As the memberships was added by API, we won't send an email to the new members, you will need to contact them and give them the procedure to create a user account. You must authenticate the new members using the protocol oauth2, authorization code grant with theaccountmembership:bindand theidverifiedscope. Learn More. For the rest of the process, please refer to Single invitation as once created, all memberships will follow the process detailed for single invitations.
To learn more about bulk invitations, please check this guide.
For performance reasons, bulk invitations are limited to 200 memberships per API call

ID verification removal

Identity verification can be removed for some B2B cases only after making an agreement with our compliance. It is only possible to skip identity verification for users that have an account membership. Here are the requirements:
  • canManageAccountMembership=false
  • canInitiatePayments=false
  • canManageBeneficiaries=false
  • canViewAccount=false or true
To invite a member, you must use the API method and authenticate him by removing the idverified scope. Learn more. If the Swan user connects for the first time, the idVerified user's parameter remains at false.
If ever the mobile phone doesn't match, the user status will be BindingUserError the field mobilePhoneMatchError will say true.
When the account membership status is BindingUserError , that user can access their account and cards but cannot make any sensitive operations (such as consult their card numbers).

Manage Account Membership

Modifying membership data: These very sensitive operations must be confirmed with consent.
To perform this operation by API you must use the updateAccountMembership mutation. While doing this, make sure you are authentified with an accessToken using the name of the user behind the modification. Learn More. To modify, the user must have the canManageAccountMemberships right. The users won't be able to give a permission they don't have themselves to another membership. Furthermore, the legal representative's accountMembership can only be updated by themselves.
The request from this mutation returns a newly created consent resource containing the consentUrl. The url allows you to redirect the user making the modification to Swan's strong authentication. Learn more.
Once the consent process is completed, the account membership is updated and its attribute version is increased by 1.
Blocking/unblocking an account membership: These operations must be confirmed with consent.
To perform blocking operations by API you must use the suspendAccountMembership mutation while authentified with an accessToken using the name of the user behind the blockage.
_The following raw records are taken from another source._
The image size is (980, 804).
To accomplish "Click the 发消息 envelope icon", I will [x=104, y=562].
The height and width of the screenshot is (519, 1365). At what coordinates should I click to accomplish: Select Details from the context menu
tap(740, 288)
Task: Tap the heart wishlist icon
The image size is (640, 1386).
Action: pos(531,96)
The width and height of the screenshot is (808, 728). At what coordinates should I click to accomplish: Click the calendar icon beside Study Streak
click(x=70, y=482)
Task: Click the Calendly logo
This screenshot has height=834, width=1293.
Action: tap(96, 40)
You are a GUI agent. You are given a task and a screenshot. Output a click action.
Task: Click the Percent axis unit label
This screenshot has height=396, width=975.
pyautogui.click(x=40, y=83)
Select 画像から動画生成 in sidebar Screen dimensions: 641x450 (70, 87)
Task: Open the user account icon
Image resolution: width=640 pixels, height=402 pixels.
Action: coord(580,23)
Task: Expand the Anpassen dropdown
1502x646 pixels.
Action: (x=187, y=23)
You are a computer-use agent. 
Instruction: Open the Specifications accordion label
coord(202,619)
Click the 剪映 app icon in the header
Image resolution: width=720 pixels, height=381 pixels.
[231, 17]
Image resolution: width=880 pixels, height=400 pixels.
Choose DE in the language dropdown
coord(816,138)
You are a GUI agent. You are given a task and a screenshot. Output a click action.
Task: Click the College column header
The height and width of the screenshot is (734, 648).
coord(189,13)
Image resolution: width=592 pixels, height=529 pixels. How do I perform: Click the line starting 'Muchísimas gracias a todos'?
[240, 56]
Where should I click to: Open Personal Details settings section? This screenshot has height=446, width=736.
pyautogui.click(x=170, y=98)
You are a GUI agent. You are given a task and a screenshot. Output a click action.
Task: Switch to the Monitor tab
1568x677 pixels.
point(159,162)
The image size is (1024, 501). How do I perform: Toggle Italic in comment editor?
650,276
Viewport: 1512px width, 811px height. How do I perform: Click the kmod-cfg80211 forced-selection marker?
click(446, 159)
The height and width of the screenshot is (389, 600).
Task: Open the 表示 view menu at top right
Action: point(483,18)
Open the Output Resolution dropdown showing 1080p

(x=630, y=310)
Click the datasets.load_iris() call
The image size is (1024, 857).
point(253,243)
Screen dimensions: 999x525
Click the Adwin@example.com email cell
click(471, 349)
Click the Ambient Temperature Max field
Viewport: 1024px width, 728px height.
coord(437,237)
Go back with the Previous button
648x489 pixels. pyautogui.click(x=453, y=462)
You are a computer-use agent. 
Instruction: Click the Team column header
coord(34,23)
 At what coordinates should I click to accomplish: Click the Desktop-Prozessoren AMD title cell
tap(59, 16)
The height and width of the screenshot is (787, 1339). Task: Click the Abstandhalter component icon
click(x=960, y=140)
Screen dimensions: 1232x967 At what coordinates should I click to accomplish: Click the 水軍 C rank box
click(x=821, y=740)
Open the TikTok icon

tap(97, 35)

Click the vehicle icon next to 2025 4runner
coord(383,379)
Learn More.
Once suspended its attribute version is increased by 1.
To perform unblocking operations by API you must use the resumeAccountMembership mutation while authentified with an accessToken using the name of the user behind the unblocking. Learn More.
The request from this mutation returns a newly created consent resource containing a consentUrl . The url redirects the user who requested to be unblocked to Swan's Strong Customer Authentication. Learn more.
Once the consent process is completed, the account membership is unblocked and its attribute version is increased by 1.

Disable an account membership

To disable an account membership, which will revoke the access to the account the user had, you must call the disableAccountMembership mutation. This mutation is non sensitive and does not requires consent. The accountMembership will be moved to the Disabled status.
Also, once an account is closed, any account memberships linked to this account . will be automatically disabled after one year.